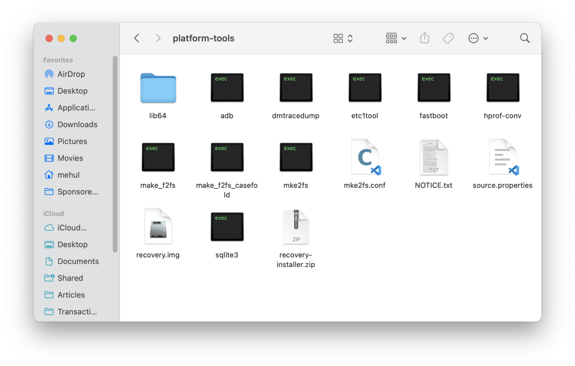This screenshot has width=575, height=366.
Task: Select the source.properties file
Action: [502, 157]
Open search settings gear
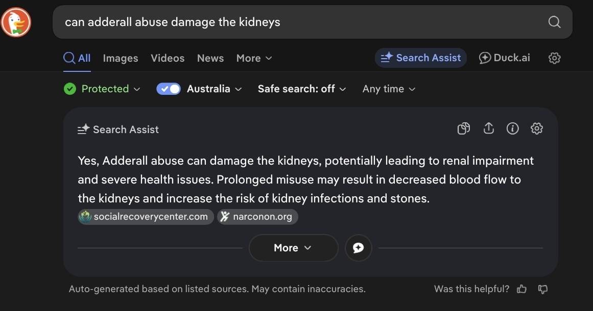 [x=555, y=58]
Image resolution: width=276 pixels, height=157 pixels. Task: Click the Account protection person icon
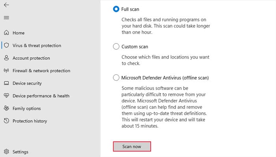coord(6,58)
...
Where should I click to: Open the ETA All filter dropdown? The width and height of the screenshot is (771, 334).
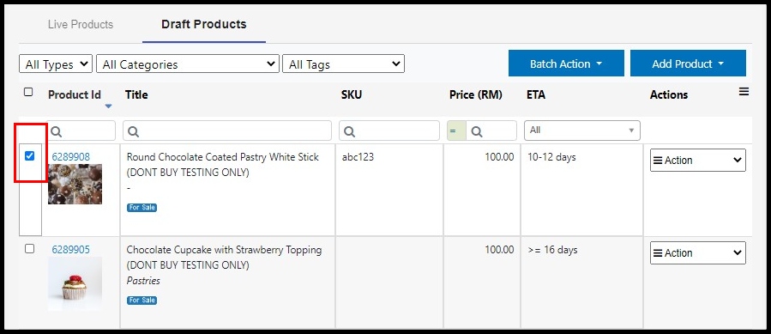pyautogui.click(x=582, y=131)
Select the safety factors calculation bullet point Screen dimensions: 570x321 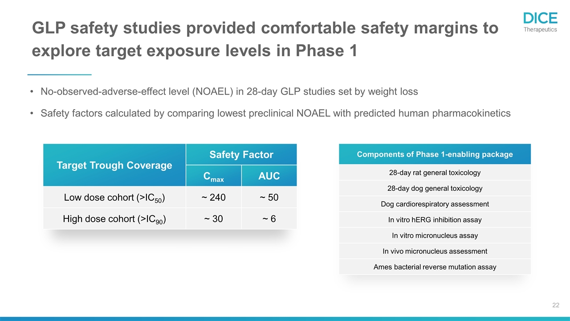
---
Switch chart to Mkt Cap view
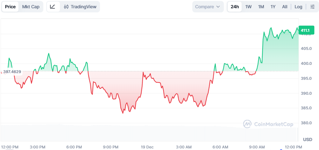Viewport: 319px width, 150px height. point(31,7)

> _Task_
From the records above, write out exactly the lines that begin at the line with "Where should I" and end at the line with "Select the safety". Pictures must not appear in the output.

> _Written answer_
Where should I click to: Open the ETA All filter dropdown? The width and height of the screenshot is (771, 334).
pyautogui.click(x=582, y=131)
Select the safety factors calculation bullet point Screen dimensions: 570x321 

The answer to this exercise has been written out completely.